## THE PROBLEM
Copy the data below in full, exactly as it appears.
--
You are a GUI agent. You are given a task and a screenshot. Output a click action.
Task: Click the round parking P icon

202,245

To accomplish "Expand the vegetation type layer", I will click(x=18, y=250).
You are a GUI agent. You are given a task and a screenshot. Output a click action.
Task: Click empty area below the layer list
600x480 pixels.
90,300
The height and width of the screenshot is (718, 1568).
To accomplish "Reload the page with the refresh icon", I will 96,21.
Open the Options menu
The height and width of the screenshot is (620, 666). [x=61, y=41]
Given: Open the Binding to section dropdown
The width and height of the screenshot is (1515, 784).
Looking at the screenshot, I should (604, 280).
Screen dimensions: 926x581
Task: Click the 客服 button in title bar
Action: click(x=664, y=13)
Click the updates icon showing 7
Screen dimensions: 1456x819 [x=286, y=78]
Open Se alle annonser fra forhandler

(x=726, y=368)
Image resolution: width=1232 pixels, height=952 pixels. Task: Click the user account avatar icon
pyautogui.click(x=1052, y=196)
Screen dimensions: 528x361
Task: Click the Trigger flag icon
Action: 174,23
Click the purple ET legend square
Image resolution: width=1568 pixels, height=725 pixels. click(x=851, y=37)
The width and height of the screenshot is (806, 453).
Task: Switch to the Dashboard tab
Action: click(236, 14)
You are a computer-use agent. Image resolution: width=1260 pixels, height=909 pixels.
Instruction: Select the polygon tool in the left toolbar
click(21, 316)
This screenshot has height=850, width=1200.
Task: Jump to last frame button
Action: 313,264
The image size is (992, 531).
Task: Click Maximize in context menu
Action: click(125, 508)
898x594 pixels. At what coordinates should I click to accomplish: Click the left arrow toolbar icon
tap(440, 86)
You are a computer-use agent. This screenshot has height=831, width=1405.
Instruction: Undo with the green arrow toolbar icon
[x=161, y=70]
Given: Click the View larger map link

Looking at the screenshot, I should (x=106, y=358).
--
## TASK SOLUTION
You are a GUI agent. You are given a task and a screenshot. Output a click action.
Task: Click the round parking P icon

202,245

To accomplish "Expand the vegetation type layer", I will click(x=18, y=250).
You are a GUI agent. You are given a task and a screenshot. Output a click action.
Task: Click empty area below the layer list
600x480 pixels.
90,300
The height and width of the screenshot is (718, 1568).
To accomplish "Reload the page with the refresh icon", I will 96,21.
Open the Options menu
The height and width of the screenshot is (620, 666). [x=61, y=41]
Given: Open the Binding to section dropdown
The width and height of the screenshot is (1515, 784).
Looking at the screenshot, I should (604, 280).
Screen dimensions: 926x581
Task: Click the 客服 button in title bar
Action: click(x=664, y=13)
Click the updates icon showing 7
Screen dimensions: 1456x819 [x=286, y=78]
Open Se alle annonser fra forhandler

(x=726, y=368)
Image resolution: width=1232 pixels, height=952 pixels. Task: Click the user account avatar icon
pyautogui.click(x=1052, y=196)
Screen dimensions: 528x361
Task: Click the Trigger flag icon
Action: 174,23
Click the purple ET legend square
Image resolution: width=1568 pixels, height=725 pixels. click(x=851, y=37)
The width and height of the screenshot is (806, 453).
Task: Switch to the Dashboard tab
Action: click(236, 14)
You are a computer-use agent. Image resolution: width=1260 pixels, height=909 pixels.
Instruction: Select the polygon tool in the left toolbar
click(21, 316)
This screenshot has height=850, width=1200.
Task: Jump to last frame button
Action: 313,264
The image size is (992, 531).
Task: Click Maximize in context menu
Action: click(125, 508)
898x594 pixels. At what coordinates should I click to accomplish: Click the left arrow toolbar icon
tap(440, 86)
You are a computer-use agent. This screenshot has height=831, width=1405.
Instruction: Undo with the green arrow toolbar icon
[x=161, y=70]
Given: Click the View larger map link

Looking at the screenshot, I should (x=106, y=358).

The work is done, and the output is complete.